Q: How much do you edit an accepted piece prior to publication?

A: Very rarely if there are signs of proof-reading errors. We go through these with poets before publication.

A: I provide whatever edits I feel to be needed, and then I go back to the author for their input.

A: The author always gets to okay the final edits. Absolutely. I do not want to have to do a lot of editing. When an author submits a story it should already have been edited several times by the author. I get too many submissions with typos that could easily be fixed if an author took the time to look over their submission a couple times before submitting it. When I edit a story, I go through paragraph by paragraph and I look at the science, the mechanics. For example, a character has enough charge in their engine to make it 100 meters, but the distance between these two features on the moon is actually 400 meters. I look at word structure "this sentence sounds awkward" or "You repeat the same word three times in the same paragraph." among other things, like two character names are too similar sounding.

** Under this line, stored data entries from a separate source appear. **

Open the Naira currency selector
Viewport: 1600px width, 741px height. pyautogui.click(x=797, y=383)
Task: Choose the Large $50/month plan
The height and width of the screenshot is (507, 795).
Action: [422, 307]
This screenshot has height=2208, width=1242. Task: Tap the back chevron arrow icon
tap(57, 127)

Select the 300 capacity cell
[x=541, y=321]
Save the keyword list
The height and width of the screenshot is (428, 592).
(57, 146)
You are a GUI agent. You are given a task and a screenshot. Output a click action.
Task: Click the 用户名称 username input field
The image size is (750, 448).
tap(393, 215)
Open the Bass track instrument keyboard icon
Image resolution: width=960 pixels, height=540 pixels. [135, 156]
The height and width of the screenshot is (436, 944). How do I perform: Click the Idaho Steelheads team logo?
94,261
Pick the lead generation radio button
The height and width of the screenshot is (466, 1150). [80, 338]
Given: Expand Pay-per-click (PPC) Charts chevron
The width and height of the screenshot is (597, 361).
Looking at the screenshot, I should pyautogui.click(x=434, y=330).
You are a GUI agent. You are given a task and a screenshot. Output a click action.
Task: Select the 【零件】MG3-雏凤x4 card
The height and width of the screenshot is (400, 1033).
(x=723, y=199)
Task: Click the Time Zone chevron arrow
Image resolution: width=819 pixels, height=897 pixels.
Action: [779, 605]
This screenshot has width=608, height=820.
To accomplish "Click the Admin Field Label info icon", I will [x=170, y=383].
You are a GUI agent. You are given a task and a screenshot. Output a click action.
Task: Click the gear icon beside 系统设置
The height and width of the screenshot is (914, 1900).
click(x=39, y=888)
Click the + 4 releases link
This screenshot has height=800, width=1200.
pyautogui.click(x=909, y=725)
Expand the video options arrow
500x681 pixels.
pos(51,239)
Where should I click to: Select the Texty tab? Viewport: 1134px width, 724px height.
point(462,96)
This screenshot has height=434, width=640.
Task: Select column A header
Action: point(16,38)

A: We do go through an editing process, which usually consists of a gentle line edit and, sometimes, suggestions about more substantive changes. We see it as a collaborative process with the writer. If a piece really needs a lot of work, it's not ready for us to accept anyway, so the editing stage isn't usually a big deal for either us or our writers. We certainly proofread.

A: We make minor edits, e.g., for spelling and grammar. If more editing seems needed,
or we have a question about something, we contact the author and then request their
approval of the final version.

A: We provide basic proofing and authors are allowed to proof the issue before it publishes. We don't accept work that requires substantive editing.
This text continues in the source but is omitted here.